Beethoven Weekender, Barbican review - genius at work and play | reviews, news & interviews
Beethoven Weekender, Barbican review - genius at work and play
Beethoven Weekender, Barbican review - genius at work and play
Insights galore in music that never gets old
Where to begin with the most appropriated musician in history? The Barbican’s Beethoven 250 celebrations got off to an auspicious start with a weekend of events, styled like a pop festival, which nonetheless put the composer back where he belonged – in Vienna, at the turn of the 18th century – and set fire to some tenacious myths.
Struggle, transcendence and humour – music that laughs, often through gritted teeth – are the hallmarks of Beethoven’s work. Forget the Ninth’s appropriation as a crutch to prop up manifestos of every stripe: young and not-so-young listeners were entranced at the Barbican by a screening of Ludwig, the 70s cartoon series featuring a robotic egg and lovingly recreated here with live performances of the backing music – and the original narrator, Jon Glover, reprising his role in person.The Carducci Quartet lent valuable context to Simon Callow (pictured above) – or was it the other way around? Not easy to tell – declaiming from letters which shed light on Beethoven’s deafness and his love-life, such as it was, as well as his clumsy and ultimately failed attempt to become his nephew’s guardian. Settled into an armchair over at LSO St Luke’s, Gerald McBurney was a more avuncular narrator for Christopher Park’s bewitching evocation of Beethoven having fun at the piano (pictured below), pleasing his aristocratic patrons and giving patient instruction to his young pupils. Time ran out before I could hare off to Milton Court for "Beethoven’s Violin" – yes, his very own instrument – hosted by Sara Mohr-Pietsch. Five English orchestras from outside London formed the weekend’s backbone, sharing the nine symphonies between them in performances that often bristled with purpose and occasionally touched the sublime. Each symphony was introduced on stage by the ebullient John Suchet, though the intended audience for his fund of chatty anecdote wasn’t clear: "Pretty cringe" and "When is the music starting?" were the verdicts of the 10- and 14-year-olds to my right. Harsh, but fair. Suchet’s summary of the Eighth as an "afterthought" to the Seventh took the biscuit, especially in the context of a performance from the Royal Northern Sinfonia, directed by Lars Vogt, that made it a powerfully built elder brother to the "Serioso" Quartet, an opus number earlier and the gateway to Beethoven’s late style.

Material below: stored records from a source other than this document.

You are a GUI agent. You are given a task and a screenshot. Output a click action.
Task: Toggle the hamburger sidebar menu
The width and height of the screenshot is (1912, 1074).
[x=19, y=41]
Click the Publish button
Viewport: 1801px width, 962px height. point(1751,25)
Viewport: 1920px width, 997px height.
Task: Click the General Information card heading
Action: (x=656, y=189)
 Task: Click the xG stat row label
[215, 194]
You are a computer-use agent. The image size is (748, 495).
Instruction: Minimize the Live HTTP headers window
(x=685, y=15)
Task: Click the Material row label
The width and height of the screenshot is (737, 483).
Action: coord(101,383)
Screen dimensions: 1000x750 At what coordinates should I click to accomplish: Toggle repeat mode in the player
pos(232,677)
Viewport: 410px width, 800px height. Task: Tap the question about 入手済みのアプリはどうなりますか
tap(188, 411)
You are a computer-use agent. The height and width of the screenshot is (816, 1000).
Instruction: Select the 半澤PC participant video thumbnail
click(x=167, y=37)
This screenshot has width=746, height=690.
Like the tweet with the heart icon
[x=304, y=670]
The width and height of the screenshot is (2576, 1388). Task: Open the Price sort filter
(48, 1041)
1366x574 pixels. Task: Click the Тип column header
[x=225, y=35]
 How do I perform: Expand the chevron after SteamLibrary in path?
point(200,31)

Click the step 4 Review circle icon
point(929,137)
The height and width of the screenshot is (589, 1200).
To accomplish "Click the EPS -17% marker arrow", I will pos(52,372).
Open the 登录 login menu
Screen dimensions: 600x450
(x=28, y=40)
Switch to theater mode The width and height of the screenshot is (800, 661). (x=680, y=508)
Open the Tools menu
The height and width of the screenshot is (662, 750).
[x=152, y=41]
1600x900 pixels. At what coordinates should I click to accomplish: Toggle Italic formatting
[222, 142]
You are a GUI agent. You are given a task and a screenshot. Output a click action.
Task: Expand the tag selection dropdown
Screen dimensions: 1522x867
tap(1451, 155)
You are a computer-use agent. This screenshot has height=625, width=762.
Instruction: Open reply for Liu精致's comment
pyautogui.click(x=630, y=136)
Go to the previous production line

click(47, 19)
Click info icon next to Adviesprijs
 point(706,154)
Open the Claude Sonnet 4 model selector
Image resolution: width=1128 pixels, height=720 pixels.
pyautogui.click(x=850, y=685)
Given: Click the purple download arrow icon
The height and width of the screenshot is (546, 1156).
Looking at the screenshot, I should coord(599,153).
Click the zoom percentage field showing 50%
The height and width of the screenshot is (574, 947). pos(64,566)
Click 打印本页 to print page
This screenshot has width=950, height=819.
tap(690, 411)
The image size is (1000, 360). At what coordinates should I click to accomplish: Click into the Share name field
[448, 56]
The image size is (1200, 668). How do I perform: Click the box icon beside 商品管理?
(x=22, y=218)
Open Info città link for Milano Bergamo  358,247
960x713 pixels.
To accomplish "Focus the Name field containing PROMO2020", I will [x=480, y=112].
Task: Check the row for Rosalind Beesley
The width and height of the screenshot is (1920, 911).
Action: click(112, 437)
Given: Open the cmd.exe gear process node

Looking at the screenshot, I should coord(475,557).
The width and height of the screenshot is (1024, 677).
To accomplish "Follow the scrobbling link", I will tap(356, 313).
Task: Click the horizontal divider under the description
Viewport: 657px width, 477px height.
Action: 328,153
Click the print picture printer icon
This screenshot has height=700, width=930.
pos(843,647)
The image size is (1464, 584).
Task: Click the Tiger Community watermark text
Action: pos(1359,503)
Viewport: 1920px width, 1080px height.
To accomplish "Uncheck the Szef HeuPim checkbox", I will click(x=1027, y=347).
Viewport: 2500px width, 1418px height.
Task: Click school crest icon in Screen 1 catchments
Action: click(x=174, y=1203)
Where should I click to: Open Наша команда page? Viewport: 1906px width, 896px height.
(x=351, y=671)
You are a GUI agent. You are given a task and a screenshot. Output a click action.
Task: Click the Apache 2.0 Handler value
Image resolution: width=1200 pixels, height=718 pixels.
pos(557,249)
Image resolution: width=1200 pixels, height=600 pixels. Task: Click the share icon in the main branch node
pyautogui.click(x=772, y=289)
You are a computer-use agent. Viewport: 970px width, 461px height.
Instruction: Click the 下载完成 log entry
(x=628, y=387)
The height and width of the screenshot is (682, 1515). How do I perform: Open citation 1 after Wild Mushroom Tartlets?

In fact throughout the weekend, the best of the music-making resisted, with Beethovenian truculence, any narrative attempts to romanticize and update him. The Seventh and Eighth with Vogt, and the First and Third with Kirill Karabits and the Bournemouth SO, always kept Haydn and Mozart in the rear-view mirror. It was rather in more Romantically scaled accounts of the Fifth and Sixth, with the Royal Liverpool Philharmonic and Vasily Petrenko (sharing a joke with Suchet below), that a tired, monumental aspect prevailed, at odds with the famous portrait that scowled at us from every corner of the Barbican. Under Mirga Gražinytė-Tyla, the City of Birmingham Symphony Orchestra sounded a size too large for the hall in the Second and Fourth, well-honed but relentlessly driven, and dominated by period trumpets and drums that Karabits had more judiciously balanced with the body of his Bournemouth band. Once past its whip-crack opening chord, the finale of the Second was a curiously humourless affair, and the Fourth especially suffered from a policy of exposition-repeat economy presumably designed to keep these no-interval concerts to a manageable length.
Finally, inevitably, the Ninth broadcast its own manifesto of universal brotherhood, rather heavily invested with a sense of its own significance by Sir Mark Elder and the Hallé. Singing from memory, the Hallé Choir gave their all, and a well-matched team of soloists – crowned by Elizabeth Atherton's pearly soprano, remarkably unperturbed by some of Elder’s more grandiose tempi – brought home Beethoven’s message of joy in the teeth of troubled times.
Close listening to all nine symphonies in a weekend yielded more personal insights: how infrequently, if ever, Beethoven writes mezzo-forte into his scores, and yet how the high contrasts in his music won't work without it, like a heavily saturated ("deep-fried") image; how it's possible to impart old-world charm as well as concealed disruption to the minuets and scherzos; how wide the turning-circle of the Ninth is compared to the Third. For once, Suchet was on to something, thanks at least to Karabits' attentive but incandescent account: the "Eroica" really did sound like the symphony that changed music for ever.